[Data listing]

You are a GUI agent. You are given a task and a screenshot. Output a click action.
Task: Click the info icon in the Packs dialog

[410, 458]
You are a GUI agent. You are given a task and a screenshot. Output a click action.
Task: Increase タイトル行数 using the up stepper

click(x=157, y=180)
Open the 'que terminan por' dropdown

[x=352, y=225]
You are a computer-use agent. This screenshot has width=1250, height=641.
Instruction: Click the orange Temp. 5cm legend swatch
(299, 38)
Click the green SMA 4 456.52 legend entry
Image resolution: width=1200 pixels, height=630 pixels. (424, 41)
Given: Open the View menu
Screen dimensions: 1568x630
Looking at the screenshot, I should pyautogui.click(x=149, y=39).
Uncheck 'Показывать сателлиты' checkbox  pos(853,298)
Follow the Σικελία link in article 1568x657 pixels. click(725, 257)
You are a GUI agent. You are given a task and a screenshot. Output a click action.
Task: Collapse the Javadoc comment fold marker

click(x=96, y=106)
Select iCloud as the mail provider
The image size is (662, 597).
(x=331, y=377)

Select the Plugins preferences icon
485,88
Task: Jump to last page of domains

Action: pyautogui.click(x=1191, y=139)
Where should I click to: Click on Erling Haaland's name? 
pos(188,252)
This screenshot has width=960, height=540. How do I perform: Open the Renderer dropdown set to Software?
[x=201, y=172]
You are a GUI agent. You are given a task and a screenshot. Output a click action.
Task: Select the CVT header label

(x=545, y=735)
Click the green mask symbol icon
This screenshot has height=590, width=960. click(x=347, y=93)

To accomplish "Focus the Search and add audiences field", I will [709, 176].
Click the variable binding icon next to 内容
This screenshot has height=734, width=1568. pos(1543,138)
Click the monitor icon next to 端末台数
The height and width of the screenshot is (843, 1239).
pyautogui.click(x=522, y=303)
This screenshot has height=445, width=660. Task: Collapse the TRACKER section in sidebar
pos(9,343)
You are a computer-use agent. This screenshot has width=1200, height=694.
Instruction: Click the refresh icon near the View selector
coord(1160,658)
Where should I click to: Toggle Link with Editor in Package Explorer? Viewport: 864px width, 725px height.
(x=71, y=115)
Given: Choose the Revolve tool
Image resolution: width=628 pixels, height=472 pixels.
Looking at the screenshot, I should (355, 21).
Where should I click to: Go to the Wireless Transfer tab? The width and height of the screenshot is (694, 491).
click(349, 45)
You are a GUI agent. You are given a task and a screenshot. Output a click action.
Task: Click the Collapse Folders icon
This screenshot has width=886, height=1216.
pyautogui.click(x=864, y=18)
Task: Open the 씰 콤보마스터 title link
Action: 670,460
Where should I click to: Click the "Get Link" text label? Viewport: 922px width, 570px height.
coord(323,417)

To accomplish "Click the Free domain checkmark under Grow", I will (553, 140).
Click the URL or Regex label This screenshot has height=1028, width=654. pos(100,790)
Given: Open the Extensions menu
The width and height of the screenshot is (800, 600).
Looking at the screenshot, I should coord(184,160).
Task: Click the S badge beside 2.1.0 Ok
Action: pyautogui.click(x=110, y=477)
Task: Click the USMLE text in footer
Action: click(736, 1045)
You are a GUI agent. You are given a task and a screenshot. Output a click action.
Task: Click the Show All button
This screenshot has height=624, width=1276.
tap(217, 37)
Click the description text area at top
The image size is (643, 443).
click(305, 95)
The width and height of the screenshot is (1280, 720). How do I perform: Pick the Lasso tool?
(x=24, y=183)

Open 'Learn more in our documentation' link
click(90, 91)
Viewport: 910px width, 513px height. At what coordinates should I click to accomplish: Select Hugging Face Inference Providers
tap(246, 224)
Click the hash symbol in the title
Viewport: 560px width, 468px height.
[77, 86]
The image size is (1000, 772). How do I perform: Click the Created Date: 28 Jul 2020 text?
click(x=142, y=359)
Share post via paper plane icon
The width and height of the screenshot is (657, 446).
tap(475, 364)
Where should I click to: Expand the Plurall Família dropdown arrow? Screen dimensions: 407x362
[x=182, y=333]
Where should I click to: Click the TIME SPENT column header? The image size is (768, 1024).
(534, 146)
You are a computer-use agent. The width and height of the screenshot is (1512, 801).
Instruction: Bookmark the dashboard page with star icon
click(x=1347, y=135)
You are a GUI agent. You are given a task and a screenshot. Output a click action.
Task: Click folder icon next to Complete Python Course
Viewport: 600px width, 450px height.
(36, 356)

[/Data listing]

Search the entries above for the word "computer" and copy each line where it appears.

Answer box →
You are a computer-use agent. This screenshot has width=1250, height=641.
You are a computer-use agent. This screenshot has width=1200, height=694.
You are a computer-use agent. The width and height of the screenshot is (1512, 801).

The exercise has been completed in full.